[Saved entries]
========

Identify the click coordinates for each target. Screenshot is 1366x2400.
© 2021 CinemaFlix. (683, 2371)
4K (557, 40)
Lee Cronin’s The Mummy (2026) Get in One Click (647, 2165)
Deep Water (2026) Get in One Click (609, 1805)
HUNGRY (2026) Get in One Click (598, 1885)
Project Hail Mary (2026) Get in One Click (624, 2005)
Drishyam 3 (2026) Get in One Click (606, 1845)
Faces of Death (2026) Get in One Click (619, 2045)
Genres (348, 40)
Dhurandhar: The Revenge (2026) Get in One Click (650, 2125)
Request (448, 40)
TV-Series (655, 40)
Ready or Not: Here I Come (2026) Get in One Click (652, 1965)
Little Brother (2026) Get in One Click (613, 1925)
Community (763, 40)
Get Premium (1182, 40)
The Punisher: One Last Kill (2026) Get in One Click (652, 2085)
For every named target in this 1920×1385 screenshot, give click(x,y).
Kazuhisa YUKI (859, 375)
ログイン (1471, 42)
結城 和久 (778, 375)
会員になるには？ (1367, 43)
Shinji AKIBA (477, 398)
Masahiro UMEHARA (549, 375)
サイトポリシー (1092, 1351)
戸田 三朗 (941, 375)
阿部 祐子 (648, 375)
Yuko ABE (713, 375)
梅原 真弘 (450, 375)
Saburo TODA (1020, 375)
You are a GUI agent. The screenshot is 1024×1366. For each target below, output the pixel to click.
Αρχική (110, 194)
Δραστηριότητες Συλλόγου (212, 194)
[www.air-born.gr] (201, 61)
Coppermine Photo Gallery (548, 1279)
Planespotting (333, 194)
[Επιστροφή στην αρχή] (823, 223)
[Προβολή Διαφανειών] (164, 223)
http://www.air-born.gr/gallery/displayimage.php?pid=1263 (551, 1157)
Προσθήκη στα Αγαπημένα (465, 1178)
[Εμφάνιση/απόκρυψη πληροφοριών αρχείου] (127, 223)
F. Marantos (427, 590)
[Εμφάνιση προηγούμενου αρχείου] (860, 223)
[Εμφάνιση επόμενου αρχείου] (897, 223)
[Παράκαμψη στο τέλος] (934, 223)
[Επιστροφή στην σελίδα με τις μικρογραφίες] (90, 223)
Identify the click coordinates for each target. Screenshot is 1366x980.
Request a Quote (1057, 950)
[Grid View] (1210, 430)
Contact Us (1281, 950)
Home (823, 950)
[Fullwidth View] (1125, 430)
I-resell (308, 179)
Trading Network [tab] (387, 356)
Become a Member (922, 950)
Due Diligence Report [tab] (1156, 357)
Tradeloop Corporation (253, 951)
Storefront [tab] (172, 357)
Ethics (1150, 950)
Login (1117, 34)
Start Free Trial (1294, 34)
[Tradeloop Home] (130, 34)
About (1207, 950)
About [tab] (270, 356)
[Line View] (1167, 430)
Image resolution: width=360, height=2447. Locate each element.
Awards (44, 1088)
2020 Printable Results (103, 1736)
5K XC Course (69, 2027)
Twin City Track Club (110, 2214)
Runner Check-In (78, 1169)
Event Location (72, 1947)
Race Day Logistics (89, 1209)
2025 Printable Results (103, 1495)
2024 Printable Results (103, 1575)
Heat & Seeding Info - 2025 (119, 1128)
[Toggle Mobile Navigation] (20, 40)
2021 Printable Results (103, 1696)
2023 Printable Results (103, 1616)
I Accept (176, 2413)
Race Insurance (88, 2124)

========

The lines holding the word "Results" are the answer. Find them in the entries and copy them.

*RESPONSE AREA*.
2020 Printable Results (103, 1736)
2025 Printable Results (103, 1495)
2024 Printable Results (103, 1575)
2021 Printable Results (103, 1696)
2023 Printable Results (103, 1616)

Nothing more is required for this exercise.